On May 15, 2014 the International Academy of Mediators partnered with the Winkler Institute of Dispute Resolution at Osgoode Hall law school and brought together a cross-section of the top commercial litigators in the country, for the Winkler Institute's inaugural event. It was a CLE day entitled Effectively Representing your Client in Mediation. From the United States distinguished fellows: Denise Madigan; Eric Galton; Jack Waddey; and Marvin Johnson teamed up with distinguished fellows from Canada, Jon Fidler; Rick Russell; Cliff Hendler; and Paul Iacono, who organized and chaired the event.
It was a major success. The newly launched Winkler Institute, whose mission statement talks about the global analysis of dispute resolution with a view to making it better was certainly satisfied that its presence was felt. "We sought to achieve a certain chemistry, by demonstrating different approaches that are taken in mediation on both sides of the border." As a result of these differences, the dialogue between the panels and the audience demonstrated that it was a great learning experience for both mediators and advocates alike.

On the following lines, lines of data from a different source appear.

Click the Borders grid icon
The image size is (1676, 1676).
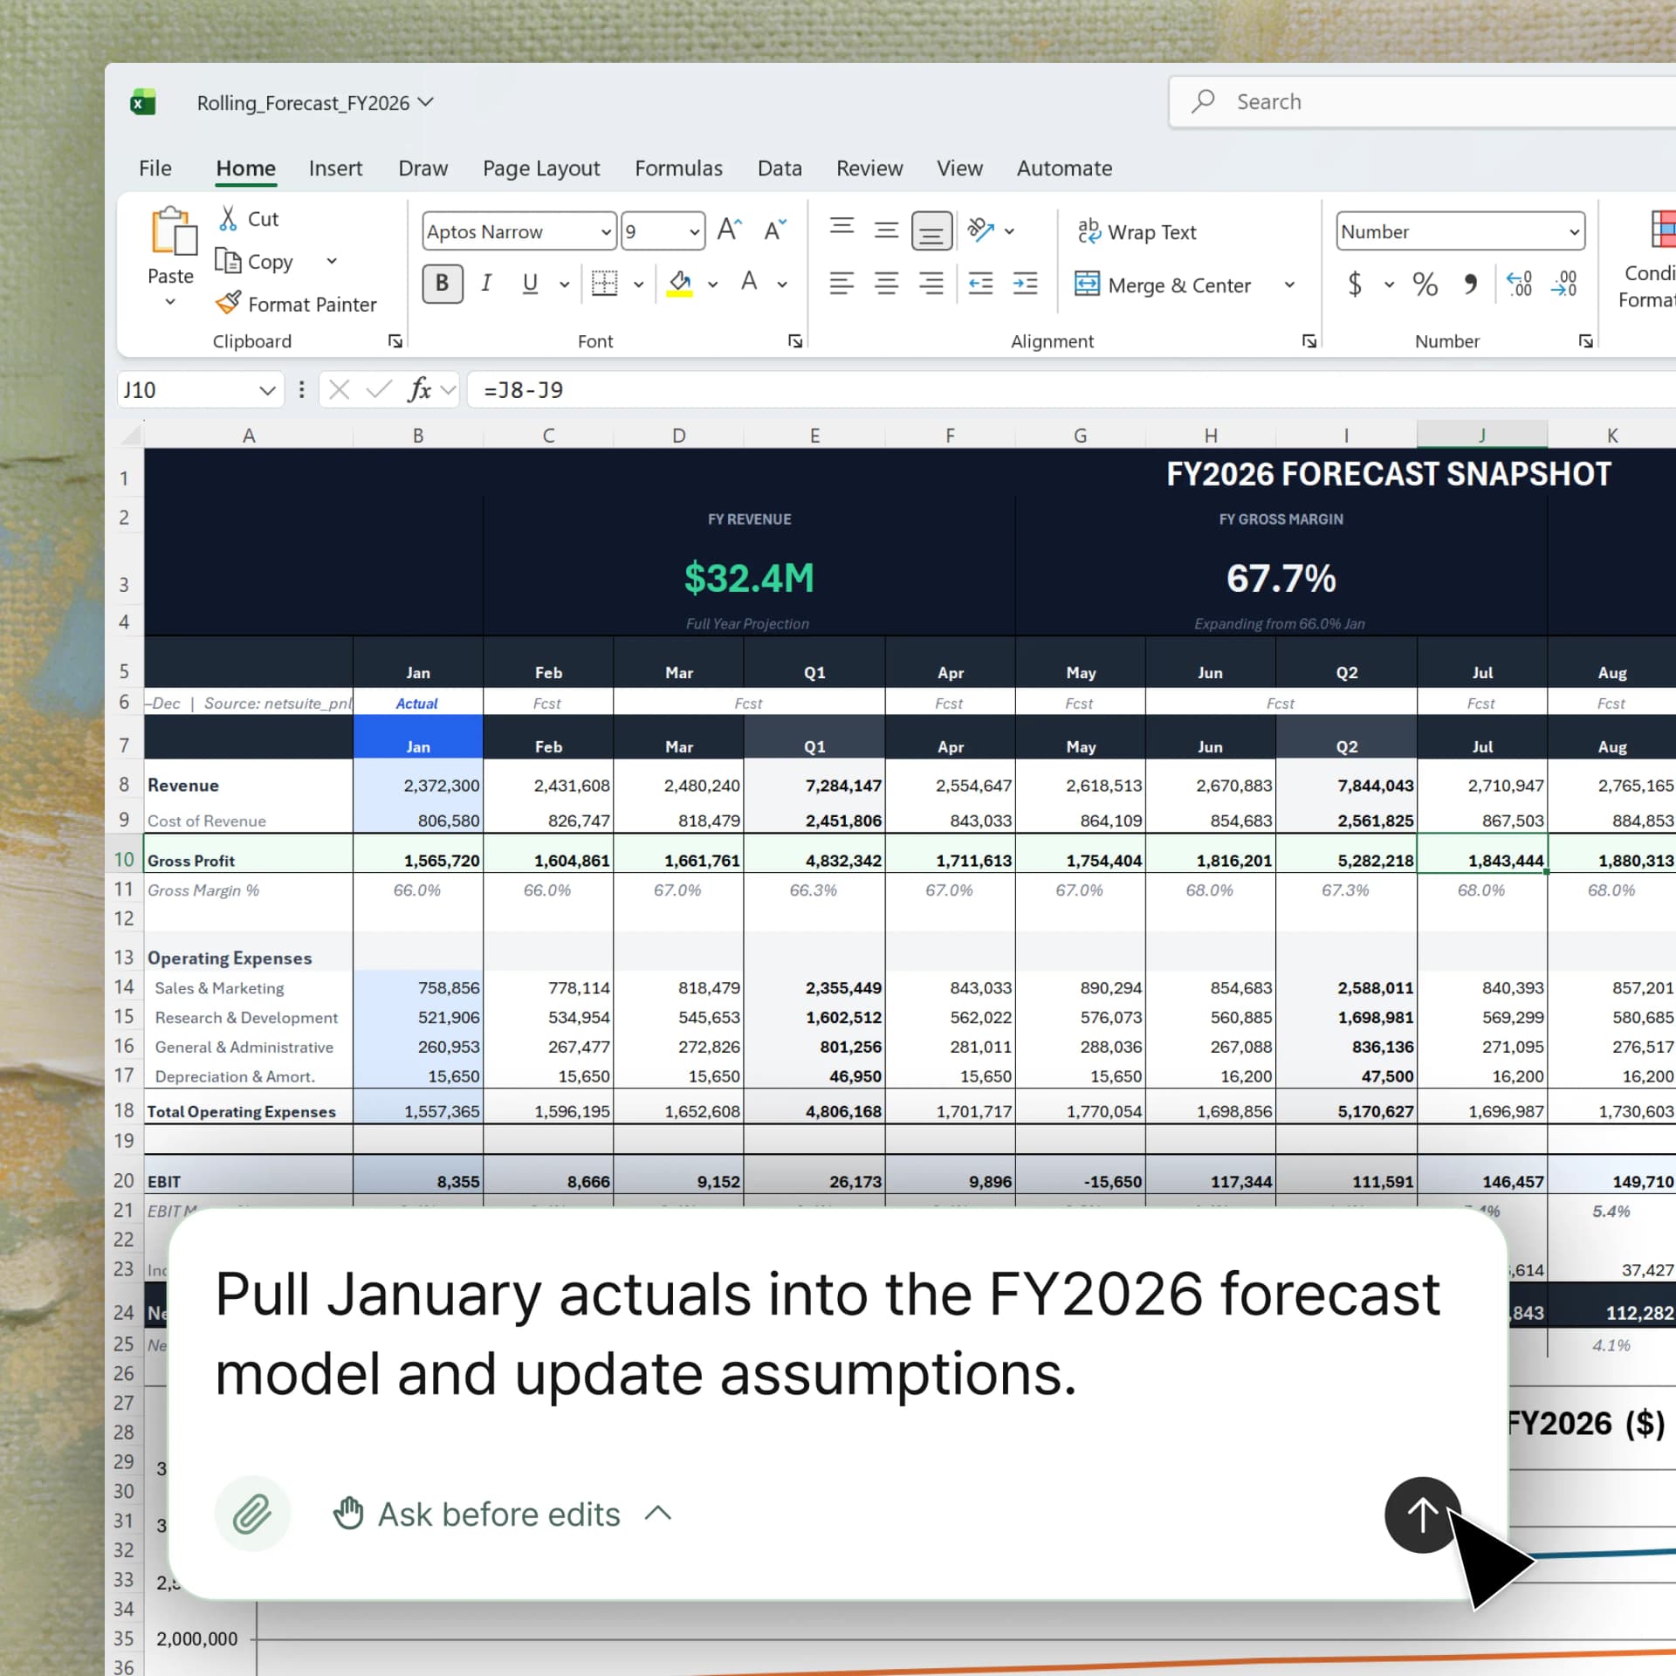[x=604, y=283]
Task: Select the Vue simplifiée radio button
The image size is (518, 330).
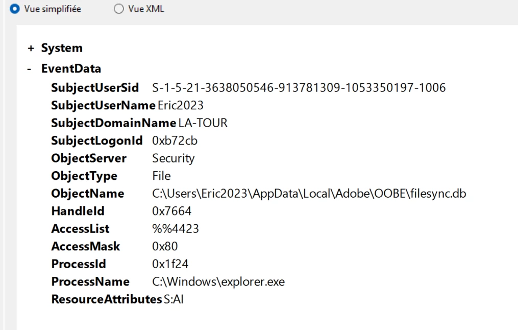Action: coord(14,9)
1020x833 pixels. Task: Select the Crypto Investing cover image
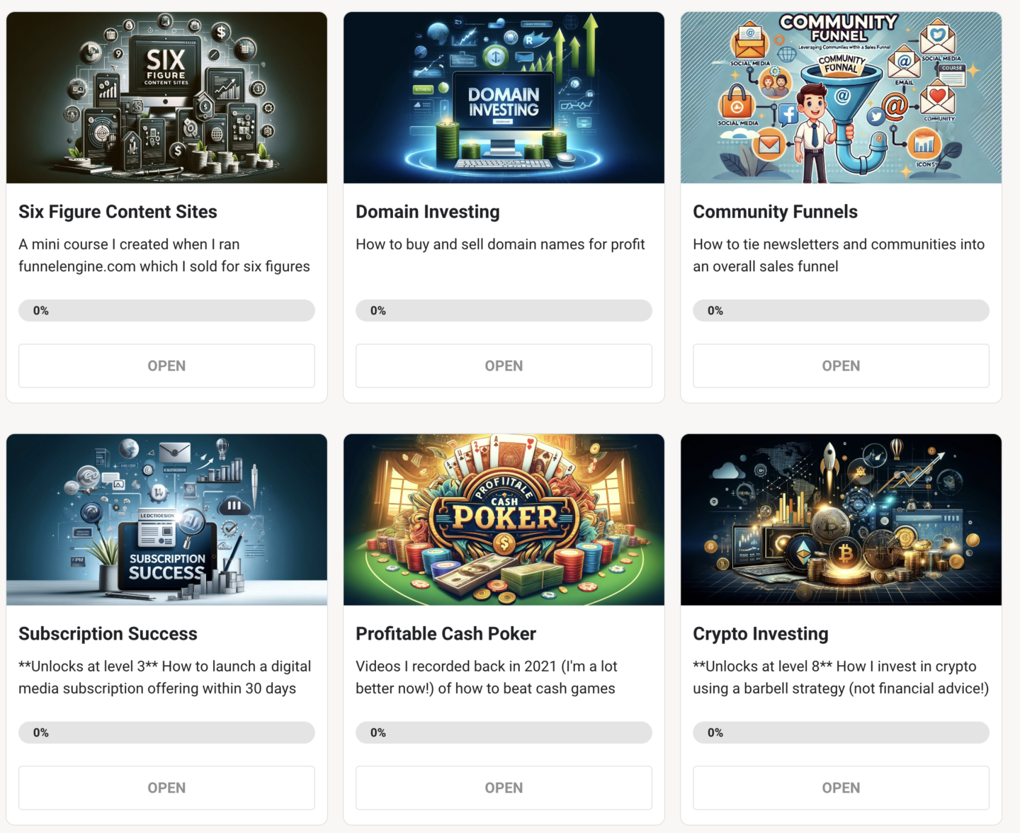[x=841, y=520]
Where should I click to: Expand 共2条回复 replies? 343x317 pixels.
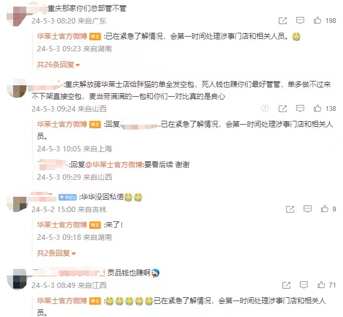(56, 253)
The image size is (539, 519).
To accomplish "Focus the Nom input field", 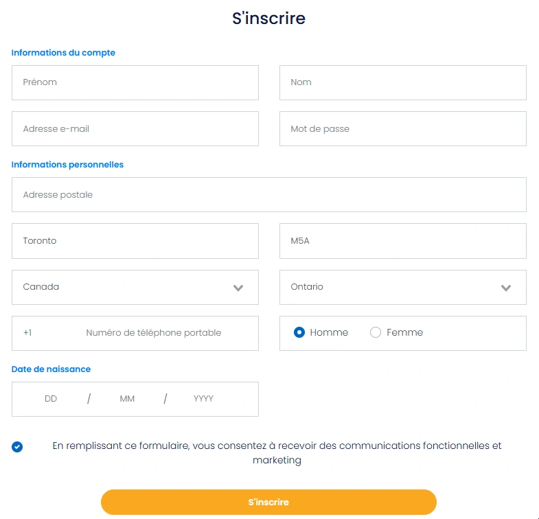I will click(403, 83).
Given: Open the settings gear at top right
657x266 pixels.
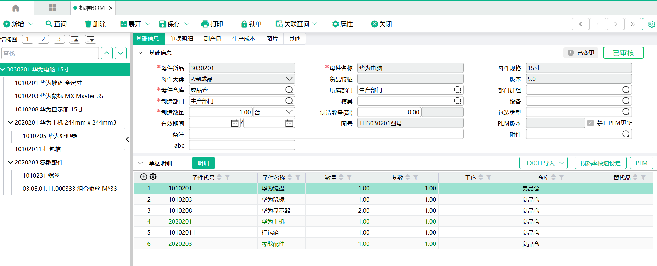Looking at the screenshot, I should tap(651, 24).
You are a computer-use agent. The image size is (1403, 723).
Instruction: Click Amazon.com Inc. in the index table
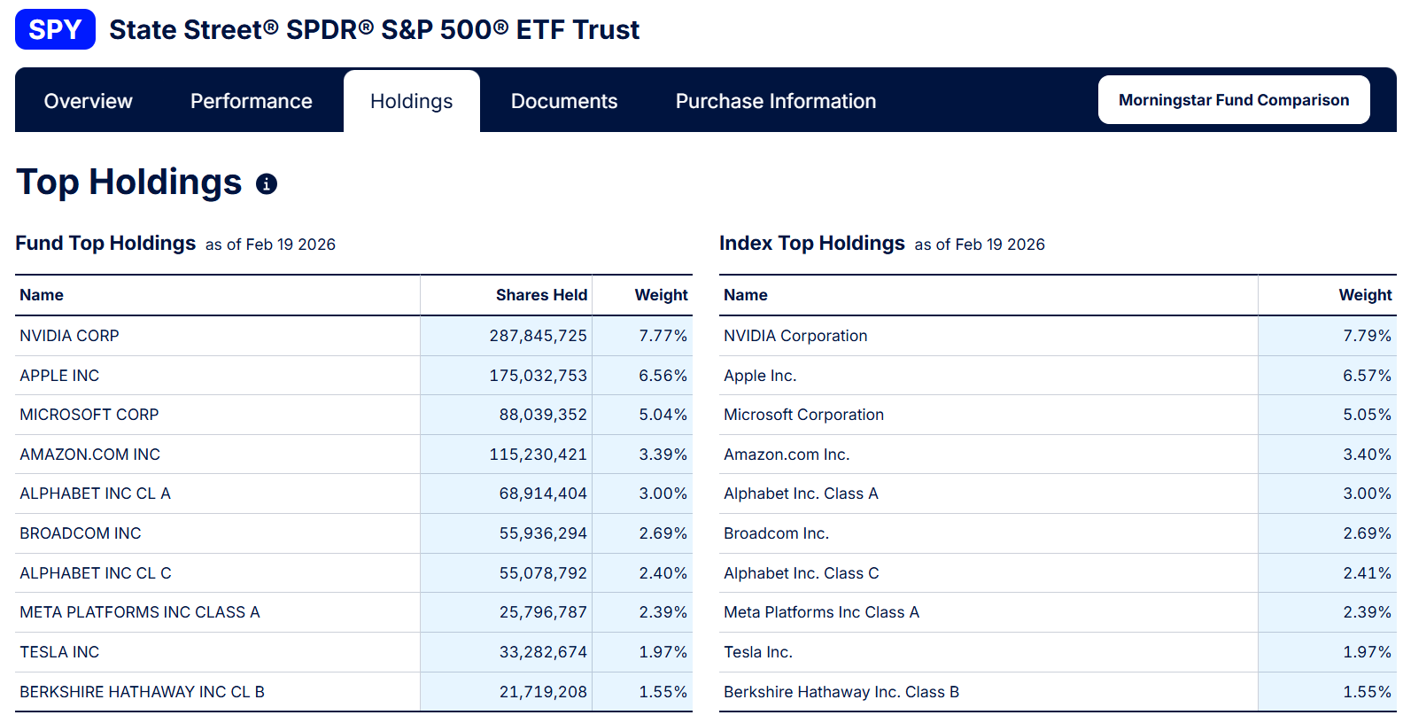point(787,455)
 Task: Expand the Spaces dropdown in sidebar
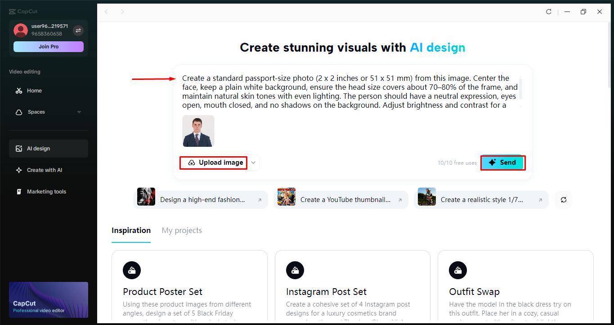79,112
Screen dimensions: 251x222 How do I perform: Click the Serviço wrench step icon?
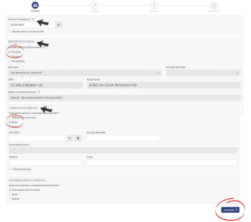[x=94, y=5]
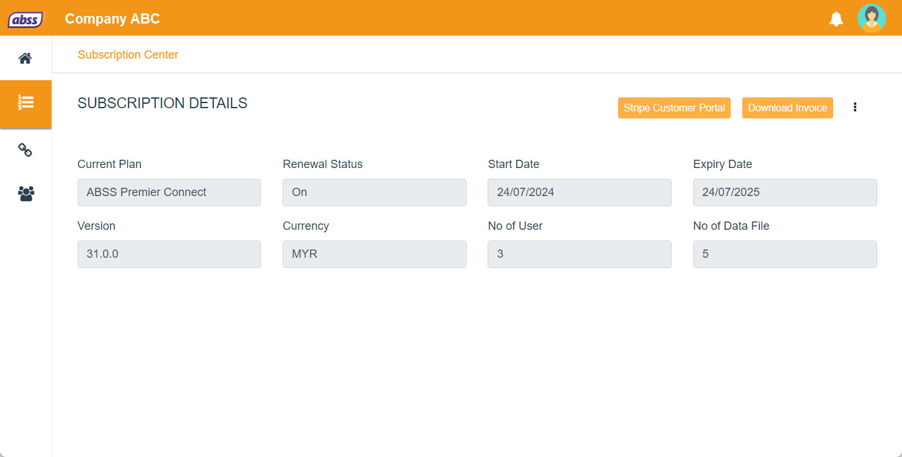Image resolution: width=902 pixels, height=457 pixels.
Task: Click the Company ABC title
Action: (x=112, y=19)
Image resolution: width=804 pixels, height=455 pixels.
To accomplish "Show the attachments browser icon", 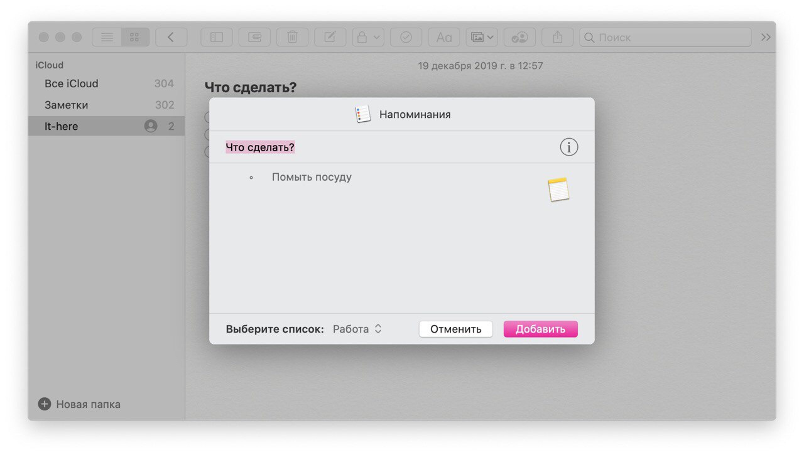I will [254, 38].
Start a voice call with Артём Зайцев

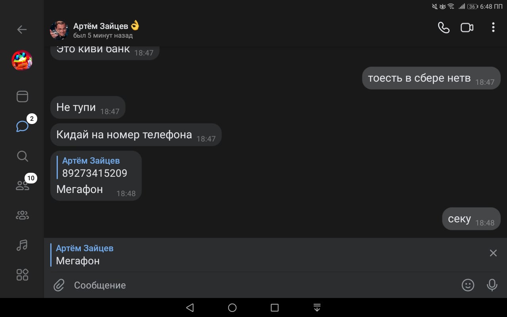tap(444, 27)
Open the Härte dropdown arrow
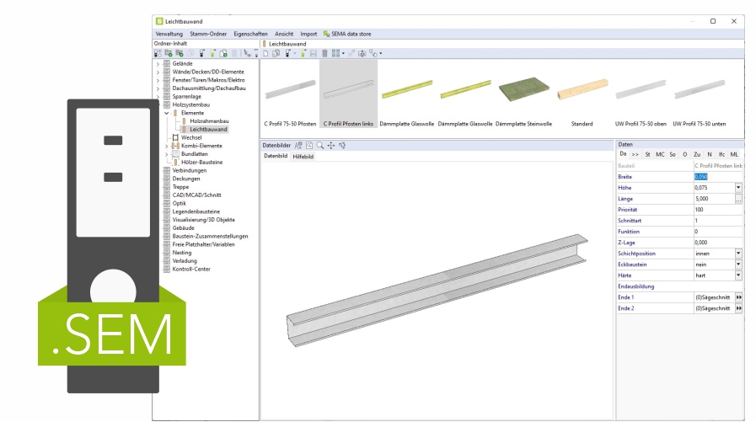Screen dimensions: 756x422 [738, 275]

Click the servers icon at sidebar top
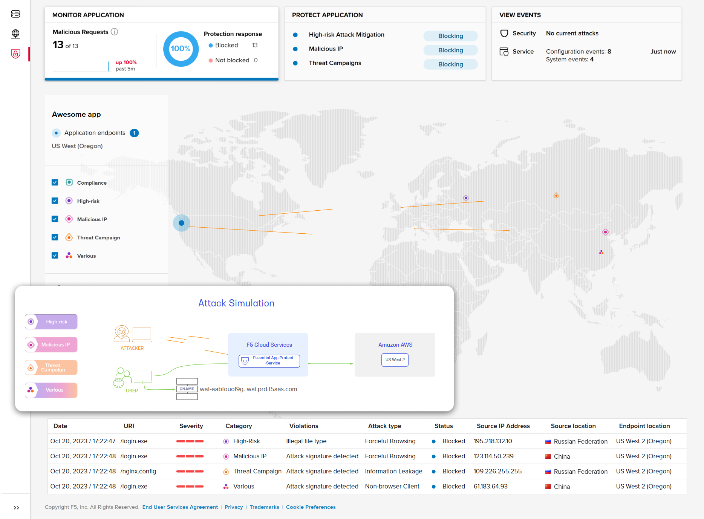click(15, 14)
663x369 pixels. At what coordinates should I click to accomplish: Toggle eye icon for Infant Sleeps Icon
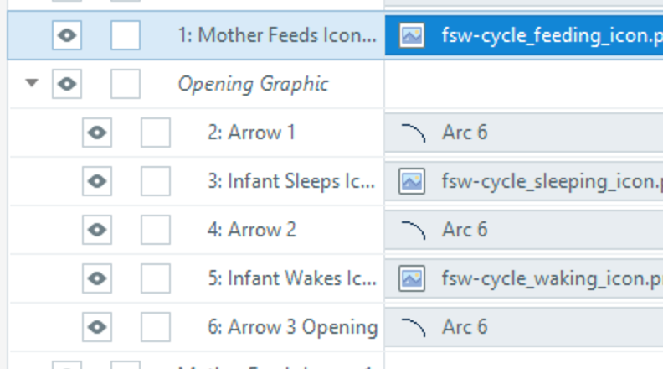click(97, 181)
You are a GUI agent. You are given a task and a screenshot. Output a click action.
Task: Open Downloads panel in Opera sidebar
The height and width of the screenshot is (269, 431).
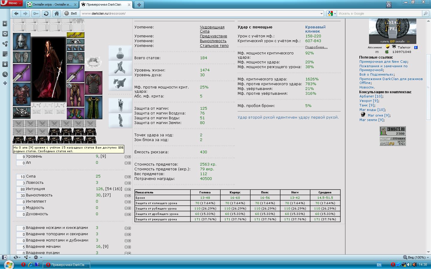tap(5, 64)
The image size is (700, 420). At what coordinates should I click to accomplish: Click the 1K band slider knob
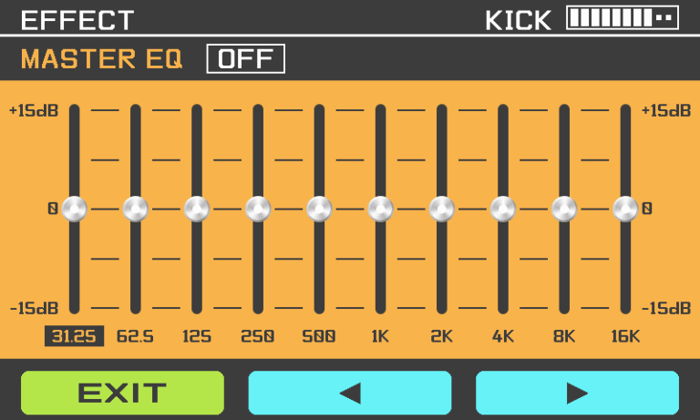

Eric Galton, immediate past president of the Academy, gave the keynote address. His comments concerning the role and obligation of the mediator to preserve, and control the process as opposed to the role of the advocate, which is to control the result, was extremely appropriate and well received by the Canadian audience.
The various panels, dealt with typical mediation analysis, beginning with preparation, the pros and cons of an opening session, caucusing. and negotiating strategies, as well as closing the deal, breaking impasse and the challenges posed by last-minute ethical issues.
The highlight of the day came in the final panel, when recently retired Chief Justice Warren Winkler (for whom the Institute is named) teamed up with Academy, past president, Eric Galton, and they proceeded to challenge to prominent Canadian litigators with some tough questions. This particular discussion could have continued for many more hours. A live audience as well as those on the web were completely engrossed.
The program was well attended with a larger than expected internet audience. We can all learn from each other and it is clear that in the U.S. mediation is in a different place and is evolving differently than the Canadian process. On the other hand the approach of the Canadian litigation bar to mediation, informs our U.S. colleauges that from a mediators point of view the Canadians mediate in paradice.
A decision has been made to make this an annual event, and it will occur at approximately the same time every year. The bar is set high but the IAM will raise it still higher, We will look forward to next year. Thanks to all the participants.